TITLE=BRMS1L promotes chemotherapy sensitivity by inhibiting autophagy in breast cancer

JOURNAL=Frontiers in Genetics

VOLUME=Volume 16 - 2025

YEAR=2025

URL=https://www.frontiersin.org/journals/genetics/articles/10.3389/fgene.2025.1670001

DOI=10.3389/fgene.2025.1670001

ISSN=1664-8021

ABSTRACT=Chemoresistance remains a crucial obstacle in breast cancer therapy. The mechanisms underlying chemoresistance need to be explored urgently and in depth. Breast cancer metastasis suppressor 1 like (BRMS1L), a core component of the Sin3A–histone deacetylase (HDAC) co-repressor complex, has been reported to suppress breast cancer metastasis through epigenetically regulating the Wnt signal pathway.

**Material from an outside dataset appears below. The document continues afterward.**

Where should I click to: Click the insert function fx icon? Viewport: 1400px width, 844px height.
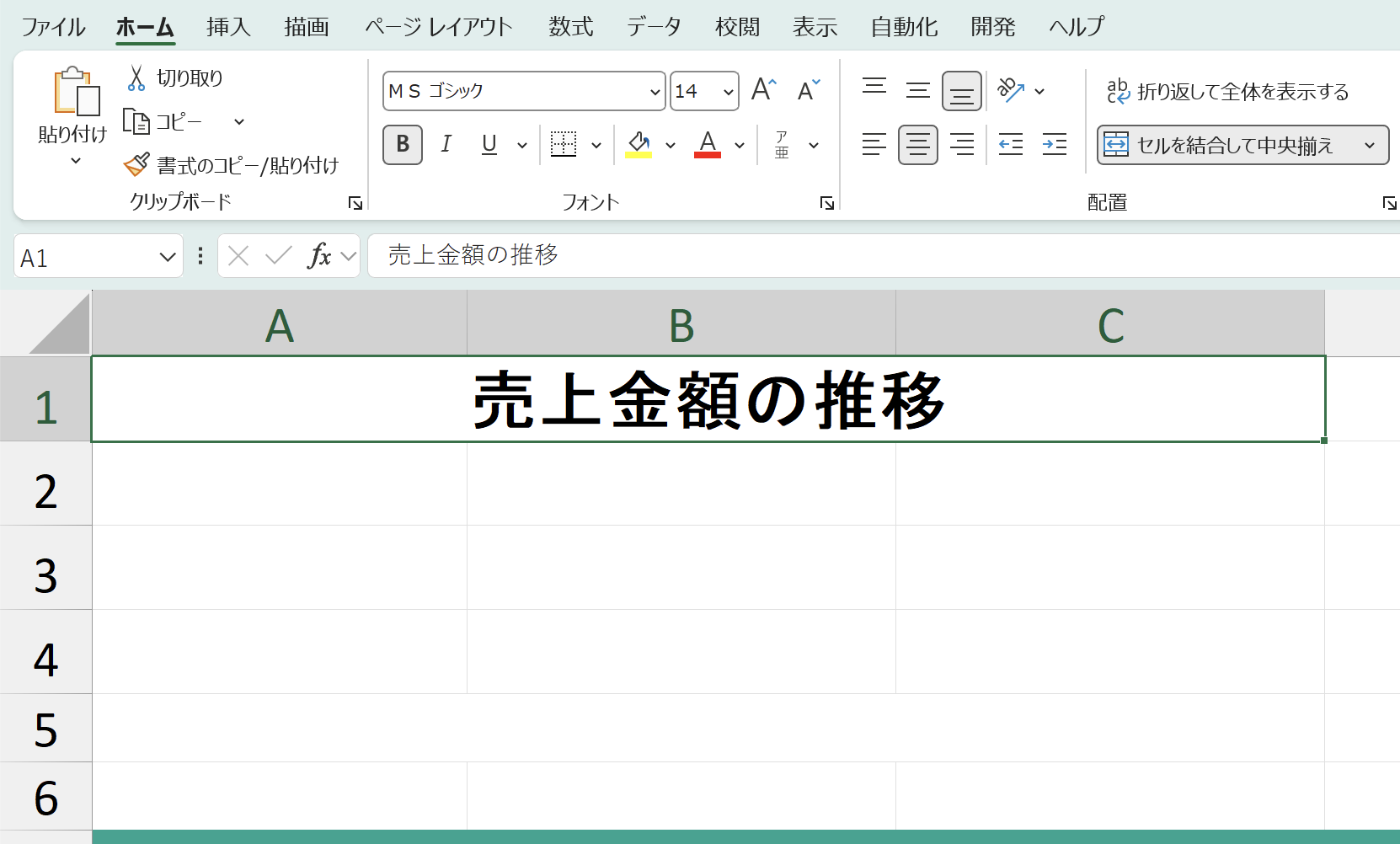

However, whether BRMS1L could regulate chemosensitivity has not been explored. Herein, we found that higher BRMS1L expression was significantly correlated with increased chemotherapy sensitivity and better prognosis in patients receiving neoadjuvant chemotherapy. In vitro experiments confirmed that chemoresistant breast cancer cells exhibited decreased BRMS1L expression compared to chemosensitive cells. In vivo experiments in nude mice demonstrated that BRMS1L markedly strengthened the chemotherapy effects on xenografts. RNA sequencing (RNA-seq) was performed to elucidate the molecular mechanism underlying BRMS1L-mediated chemosensitivity. Bioinformatics analysis indicated that BRMS1L promotes chemotherapy sensitivity by regulating cellular autophagy. Furthermore, chemoresistant breast cancer cells exhibited elevated autophagy levels, and ectopic expression of BRMS1L significantly suppressed protective autophagy through downregulating ATG5. Collectively, these results revealed that BRMS1L enhances chemotherapy sensitivity via inhibiting protective autophagy. To our knowledge, this is the first study that showed that reduced BRMS1L expression is associated with poor response to neoadjuvant chemotherapy and unfavorable prognosis in breast cancer patients. Our findings reveal a novel role of BRMS1L in chemosensitivity and highlight its potential clinical application in the treatment of breast cancer.